%%
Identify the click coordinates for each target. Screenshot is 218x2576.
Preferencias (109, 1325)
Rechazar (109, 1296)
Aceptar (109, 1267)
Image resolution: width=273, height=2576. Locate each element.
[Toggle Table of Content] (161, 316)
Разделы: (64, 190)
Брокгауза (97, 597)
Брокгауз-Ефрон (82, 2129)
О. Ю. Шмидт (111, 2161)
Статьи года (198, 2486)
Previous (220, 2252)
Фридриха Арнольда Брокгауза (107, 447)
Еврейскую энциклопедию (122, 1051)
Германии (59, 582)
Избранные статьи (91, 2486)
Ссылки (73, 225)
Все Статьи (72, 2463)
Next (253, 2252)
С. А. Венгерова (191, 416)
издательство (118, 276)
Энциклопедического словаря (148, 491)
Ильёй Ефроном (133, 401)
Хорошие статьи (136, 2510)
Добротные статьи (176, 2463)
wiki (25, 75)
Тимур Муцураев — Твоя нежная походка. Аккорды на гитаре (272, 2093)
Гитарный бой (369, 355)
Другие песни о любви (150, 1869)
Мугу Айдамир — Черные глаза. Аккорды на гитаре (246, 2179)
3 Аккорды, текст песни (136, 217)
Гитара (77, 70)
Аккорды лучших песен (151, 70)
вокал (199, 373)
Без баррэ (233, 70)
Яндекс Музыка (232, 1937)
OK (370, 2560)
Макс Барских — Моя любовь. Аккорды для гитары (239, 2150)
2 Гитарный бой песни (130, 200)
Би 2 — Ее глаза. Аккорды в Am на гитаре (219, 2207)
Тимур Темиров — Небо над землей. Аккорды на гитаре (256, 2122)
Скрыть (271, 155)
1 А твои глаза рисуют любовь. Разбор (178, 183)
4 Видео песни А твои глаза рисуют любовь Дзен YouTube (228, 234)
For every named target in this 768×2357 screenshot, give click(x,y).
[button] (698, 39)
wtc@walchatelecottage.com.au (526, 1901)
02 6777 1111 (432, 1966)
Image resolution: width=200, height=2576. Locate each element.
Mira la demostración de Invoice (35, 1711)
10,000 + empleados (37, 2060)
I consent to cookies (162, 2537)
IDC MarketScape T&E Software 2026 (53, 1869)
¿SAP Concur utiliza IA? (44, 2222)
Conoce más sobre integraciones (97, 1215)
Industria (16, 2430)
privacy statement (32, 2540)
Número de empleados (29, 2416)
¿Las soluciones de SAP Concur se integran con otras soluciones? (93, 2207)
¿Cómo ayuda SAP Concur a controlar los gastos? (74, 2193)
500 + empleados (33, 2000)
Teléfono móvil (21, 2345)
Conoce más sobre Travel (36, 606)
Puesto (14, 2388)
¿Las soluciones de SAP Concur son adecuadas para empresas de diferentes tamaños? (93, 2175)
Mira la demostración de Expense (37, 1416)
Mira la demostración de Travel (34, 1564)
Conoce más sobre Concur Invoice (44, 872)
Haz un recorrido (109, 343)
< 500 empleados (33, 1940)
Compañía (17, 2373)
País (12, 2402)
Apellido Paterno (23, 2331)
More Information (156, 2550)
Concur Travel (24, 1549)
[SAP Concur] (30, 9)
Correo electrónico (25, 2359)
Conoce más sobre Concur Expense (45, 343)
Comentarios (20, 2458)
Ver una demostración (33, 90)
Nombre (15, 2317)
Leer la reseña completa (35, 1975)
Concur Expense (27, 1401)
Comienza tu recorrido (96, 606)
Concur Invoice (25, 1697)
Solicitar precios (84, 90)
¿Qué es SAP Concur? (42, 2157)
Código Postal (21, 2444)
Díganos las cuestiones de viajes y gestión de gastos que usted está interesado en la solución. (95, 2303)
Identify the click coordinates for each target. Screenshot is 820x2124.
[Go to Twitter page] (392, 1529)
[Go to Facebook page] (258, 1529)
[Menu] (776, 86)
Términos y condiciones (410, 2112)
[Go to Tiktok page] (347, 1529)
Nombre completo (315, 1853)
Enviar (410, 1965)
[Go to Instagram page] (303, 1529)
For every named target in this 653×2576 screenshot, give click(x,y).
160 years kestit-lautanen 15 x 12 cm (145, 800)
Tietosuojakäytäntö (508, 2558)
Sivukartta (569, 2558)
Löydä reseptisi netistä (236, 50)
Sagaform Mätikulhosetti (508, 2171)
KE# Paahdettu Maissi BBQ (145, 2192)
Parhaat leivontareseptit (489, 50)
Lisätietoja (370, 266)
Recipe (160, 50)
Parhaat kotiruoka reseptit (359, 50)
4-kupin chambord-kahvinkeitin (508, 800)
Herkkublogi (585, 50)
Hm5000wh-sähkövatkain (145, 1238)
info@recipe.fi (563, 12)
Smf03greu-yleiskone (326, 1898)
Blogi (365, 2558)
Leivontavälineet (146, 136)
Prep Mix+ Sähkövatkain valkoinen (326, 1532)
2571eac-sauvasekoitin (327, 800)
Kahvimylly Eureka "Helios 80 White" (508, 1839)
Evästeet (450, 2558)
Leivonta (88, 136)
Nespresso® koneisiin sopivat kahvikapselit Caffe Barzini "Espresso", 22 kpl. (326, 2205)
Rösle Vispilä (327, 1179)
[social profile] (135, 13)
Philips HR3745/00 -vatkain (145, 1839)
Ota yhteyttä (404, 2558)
%%
§ **Work request**
Please go through the data and copy each line containing the word "Locate".

§ **Output below**
Image resolution: width=273, height=2576. Locate each element.
Image resolution: width=200, height=2576. Locate each element.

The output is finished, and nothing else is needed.